++++ PROVIDED DATA ++++

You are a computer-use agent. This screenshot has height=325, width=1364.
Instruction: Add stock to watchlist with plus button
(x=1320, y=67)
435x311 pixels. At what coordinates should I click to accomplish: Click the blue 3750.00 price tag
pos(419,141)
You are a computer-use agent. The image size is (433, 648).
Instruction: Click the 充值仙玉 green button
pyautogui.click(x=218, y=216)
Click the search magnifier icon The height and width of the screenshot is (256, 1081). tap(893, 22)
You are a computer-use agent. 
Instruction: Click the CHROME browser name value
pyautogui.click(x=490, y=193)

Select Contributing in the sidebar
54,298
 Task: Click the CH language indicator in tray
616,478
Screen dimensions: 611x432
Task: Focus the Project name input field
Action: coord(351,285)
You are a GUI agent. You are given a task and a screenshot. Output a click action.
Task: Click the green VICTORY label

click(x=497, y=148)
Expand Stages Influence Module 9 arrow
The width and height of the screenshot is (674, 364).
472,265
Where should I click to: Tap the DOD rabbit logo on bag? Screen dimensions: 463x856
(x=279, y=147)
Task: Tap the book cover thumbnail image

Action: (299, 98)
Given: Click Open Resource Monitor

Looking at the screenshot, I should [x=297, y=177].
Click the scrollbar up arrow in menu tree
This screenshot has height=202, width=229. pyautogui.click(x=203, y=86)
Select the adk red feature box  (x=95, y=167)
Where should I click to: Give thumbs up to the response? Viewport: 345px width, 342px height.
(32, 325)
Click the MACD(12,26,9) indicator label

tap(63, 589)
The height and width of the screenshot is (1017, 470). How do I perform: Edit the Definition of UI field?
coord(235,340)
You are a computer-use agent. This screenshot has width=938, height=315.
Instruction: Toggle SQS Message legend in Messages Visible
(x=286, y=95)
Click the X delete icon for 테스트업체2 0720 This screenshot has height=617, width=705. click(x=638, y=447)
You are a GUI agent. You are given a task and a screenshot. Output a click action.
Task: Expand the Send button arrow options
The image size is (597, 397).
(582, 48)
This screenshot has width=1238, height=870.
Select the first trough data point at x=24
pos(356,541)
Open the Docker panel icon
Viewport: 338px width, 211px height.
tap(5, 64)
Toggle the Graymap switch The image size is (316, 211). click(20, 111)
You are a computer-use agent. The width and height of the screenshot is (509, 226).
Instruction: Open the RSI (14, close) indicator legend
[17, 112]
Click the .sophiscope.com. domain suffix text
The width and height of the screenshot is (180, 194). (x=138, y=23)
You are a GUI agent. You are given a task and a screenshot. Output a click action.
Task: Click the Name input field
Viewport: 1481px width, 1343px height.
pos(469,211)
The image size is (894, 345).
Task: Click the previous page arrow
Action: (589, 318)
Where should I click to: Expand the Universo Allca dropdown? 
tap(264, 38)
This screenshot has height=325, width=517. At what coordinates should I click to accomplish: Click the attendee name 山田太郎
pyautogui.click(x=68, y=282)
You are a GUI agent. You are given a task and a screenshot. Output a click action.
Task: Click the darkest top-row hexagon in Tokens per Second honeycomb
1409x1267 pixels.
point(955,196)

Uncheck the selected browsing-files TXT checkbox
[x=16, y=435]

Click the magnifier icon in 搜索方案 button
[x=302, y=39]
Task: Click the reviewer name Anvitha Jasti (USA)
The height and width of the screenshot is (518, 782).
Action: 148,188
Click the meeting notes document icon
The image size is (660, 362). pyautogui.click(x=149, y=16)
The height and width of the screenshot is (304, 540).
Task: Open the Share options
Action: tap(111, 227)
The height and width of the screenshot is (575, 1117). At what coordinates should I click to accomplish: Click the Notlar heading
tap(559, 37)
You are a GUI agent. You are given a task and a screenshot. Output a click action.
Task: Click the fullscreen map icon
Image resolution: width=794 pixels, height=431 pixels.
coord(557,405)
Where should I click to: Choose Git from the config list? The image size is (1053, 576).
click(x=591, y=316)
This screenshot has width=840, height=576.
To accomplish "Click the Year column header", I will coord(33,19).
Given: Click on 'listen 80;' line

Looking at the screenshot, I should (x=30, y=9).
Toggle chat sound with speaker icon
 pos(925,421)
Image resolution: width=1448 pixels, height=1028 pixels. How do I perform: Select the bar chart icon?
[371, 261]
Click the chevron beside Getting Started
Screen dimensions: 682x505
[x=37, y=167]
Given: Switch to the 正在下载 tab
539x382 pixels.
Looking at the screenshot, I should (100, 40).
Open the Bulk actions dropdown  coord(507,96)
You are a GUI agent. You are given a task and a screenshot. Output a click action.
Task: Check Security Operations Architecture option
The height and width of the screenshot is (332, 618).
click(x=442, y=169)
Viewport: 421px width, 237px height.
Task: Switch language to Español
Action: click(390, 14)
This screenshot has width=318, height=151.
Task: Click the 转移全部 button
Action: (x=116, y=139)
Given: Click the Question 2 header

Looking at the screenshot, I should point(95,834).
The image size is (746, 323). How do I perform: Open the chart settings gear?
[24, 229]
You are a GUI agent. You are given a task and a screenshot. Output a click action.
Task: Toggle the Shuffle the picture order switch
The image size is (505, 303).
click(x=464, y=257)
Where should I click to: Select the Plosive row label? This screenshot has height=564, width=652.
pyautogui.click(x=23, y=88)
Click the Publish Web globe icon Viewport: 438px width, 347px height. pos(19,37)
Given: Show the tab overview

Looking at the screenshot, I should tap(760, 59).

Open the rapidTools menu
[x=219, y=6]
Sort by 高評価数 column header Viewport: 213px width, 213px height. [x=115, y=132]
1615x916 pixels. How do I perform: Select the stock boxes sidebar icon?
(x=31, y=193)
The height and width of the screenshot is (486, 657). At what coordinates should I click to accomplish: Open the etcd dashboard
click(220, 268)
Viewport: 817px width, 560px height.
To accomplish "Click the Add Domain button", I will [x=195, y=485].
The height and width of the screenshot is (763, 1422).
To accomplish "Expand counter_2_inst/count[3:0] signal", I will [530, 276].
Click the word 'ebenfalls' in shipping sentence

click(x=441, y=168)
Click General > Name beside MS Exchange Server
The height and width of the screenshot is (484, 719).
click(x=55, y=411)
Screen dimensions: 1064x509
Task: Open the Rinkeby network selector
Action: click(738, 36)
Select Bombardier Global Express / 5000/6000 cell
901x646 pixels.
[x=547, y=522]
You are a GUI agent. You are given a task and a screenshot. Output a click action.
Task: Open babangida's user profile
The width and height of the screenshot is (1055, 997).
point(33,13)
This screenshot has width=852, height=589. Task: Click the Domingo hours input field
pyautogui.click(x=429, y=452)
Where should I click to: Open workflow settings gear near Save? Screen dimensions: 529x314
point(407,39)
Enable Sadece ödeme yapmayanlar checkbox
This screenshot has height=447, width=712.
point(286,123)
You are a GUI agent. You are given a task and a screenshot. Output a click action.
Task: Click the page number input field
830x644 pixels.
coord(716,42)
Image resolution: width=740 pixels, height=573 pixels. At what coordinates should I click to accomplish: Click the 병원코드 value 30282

++++

WHAT YOU NEED TO DO – Your reply should be the lines from the one that contains "This screenshot has height=447, width=712." through the end of the listing above, repeated exactly.

EXPECTED ANSWER –
This screenshot has height=447, width=712.
point(286,123)
You are a GUI agent. You are given a task and a screenshot. Output a click action.
Task: Click the page number input field
830x644 pixels.
coord(716,42)
Image resolution: width=740 pixels, height=573 pixels. At what coordinates should I click to accomplish: Click the 병원코드 value 30282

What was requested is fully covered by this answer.